== LISTED ENTRIES ==
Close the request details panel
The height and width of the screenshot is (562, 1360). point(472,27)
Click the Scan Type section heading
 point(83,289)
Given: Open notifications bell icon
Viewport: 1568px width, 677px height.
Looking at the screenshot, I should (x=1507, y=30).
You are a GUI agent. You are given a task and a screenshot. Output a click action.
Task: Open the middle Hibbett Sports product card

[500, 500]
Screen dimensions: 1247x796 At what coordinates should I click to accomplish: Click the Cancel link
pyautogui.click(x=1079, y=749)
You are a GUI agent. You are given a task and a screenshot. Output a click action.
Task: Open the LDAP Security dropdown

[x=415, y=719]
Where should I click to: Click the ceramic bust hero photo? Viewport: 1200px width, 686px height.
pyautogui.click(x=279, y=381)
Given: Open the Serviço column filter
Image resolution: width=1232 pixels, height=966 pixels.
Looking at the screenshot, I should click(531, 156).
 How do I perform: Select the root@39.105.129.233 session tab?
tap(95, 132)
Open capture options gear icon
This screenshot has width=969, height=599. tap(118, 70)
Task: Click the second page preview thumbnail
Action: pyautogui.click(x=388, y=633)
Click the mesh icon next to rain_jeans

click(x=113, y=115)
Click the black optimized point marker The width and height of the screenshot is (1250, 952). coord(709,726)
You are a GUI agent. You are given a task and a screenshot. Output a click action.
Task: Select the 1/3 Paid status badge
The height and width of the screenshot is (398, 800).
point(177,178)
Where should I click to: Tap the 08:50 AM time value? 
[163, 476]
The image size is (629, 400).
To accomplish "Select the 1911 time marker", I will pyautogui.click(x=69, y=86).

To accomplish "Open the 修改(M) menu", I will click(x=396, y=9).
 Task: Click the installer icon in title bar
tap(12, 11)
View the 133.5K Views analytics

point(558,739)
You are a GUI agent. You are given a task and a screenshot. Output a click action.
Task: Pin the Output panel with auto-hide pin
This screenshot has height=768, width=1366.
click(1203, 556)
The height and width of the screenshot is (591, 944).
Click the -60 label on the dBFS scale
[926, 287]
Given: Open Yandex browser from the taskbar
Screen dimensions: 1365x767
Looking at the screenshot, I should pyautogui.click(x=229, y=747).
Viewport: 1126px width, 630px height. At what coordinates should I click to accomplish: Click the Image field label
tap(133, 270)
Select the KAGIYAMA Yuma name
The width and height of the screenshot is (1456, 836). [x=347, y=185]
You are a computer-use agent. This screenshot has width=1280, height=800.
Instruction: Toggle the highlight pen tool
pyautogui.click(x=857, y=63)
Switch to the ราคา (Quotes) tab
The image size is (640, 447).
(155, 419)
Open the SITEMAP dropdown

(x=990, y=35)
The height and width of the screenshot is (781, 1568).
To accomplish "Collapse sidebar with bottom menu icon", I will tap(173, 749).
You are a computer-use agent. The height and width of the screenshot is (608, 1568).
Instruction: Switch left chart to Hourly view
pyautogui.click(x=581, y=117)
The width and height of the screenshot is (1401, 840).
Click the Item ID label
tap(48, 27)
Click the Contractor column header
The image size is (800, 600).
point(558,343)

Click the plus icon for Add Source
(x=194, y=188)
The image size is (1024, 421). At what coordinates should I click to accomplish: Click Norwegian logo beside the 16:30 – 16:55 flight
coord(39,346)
===
# WHAT YOU HAVE TO DO
Lay out everything from the line containing "will click(x=396, y=9)." down to the final line above as a Markdown table, including both of those lines. Use a column named Row for the row number and a column named Line for the text, and leave out blank lines.

# RESULT
| Row | Line |
|---|---|
| 1 | To accomplish "Open the 修改(M) menu", I will click(x=396, y=9). |
| 2 |  Task: Click the installer icon in title bar |
| 3 | tap(12, 11) |
| 4 | View the 133.5K Views analytics |
| 5 | point(558,739) |
| 6 | You are a GUI agent. You are given a task and a screenshot. Output a click action. |
| 7 | Task: Pin the Output panel with auto-hide pin |
| 8 | This screenshot has height=768, width=1366. |
| 9 | click(1203, 556) |
| 10 | The height and width of the screenshot is (591, 944). |
| 11 | Click the -60 label on the dBFS scale |
| 12 | [926, 287] |
| 13 | Given: Open Yandex browser from the taskbar |
| 14 | Screen dimensions: 1365x767 |
| 15 | Looking at the screenshot, I should pyautogui.click(x=229, y=747). |
| 16 | Viewport: 1126px width, 630px height. At what coordinates should I click to accomplish: Click the Image field label |
| 17 | tap(133, 270) |
| 18 | Select the KAGIYAMA Yuma name |
| 19 | The width and height of the screenshot is (1456, 836). [x=347, y=185] |
| 20 | You are a computer-use agent. This screenshot has width=1280, height=800. |
| 21 | Instruction: Toggle the highlight pen tool |
| 22 | pyautogui.click(x=857, y=63) |
| 23 | Switch to the ราคา (Quotes) tab |
| 24 | The image size is (640, 447). |
| 25 | (155, 419) |
| 26 | Open the SITEMAP dropdown |
| 27 | (x=990, y=35) |
| 28 | The height and width of the screenshot is (781, 1568). |
| 29 | To accomplish "Collapse sidebar with bottom menu icon", I will tap(173, 749). |
| 30 | You are a computer-use agent. The height and width of the screenshot is (608, 1568). |
| 31 | Instruction: Switch left chart to Hourly view |
| 32 | pyautogui.click(x=581, y=117) |
| 33 | The width and height of the screenshot is (1401, 840). |
| 34 | Click the Item ID label |
| 35 | tap(48, 27) |
| 36 | Click the Contractor column header |
| 37 | The image size is (800, 600). |
| 38 | point(558,343) |
| 39 | Click the plus icon for Add Source |
| 40 | (x=194, y=188) |
| 41 | The image size is (1024, 421). At what coordinates should I click to accomplish: Click Norwegian logo beside the 16:30 – 16:55 flight |
| 42 | coord(39,346) |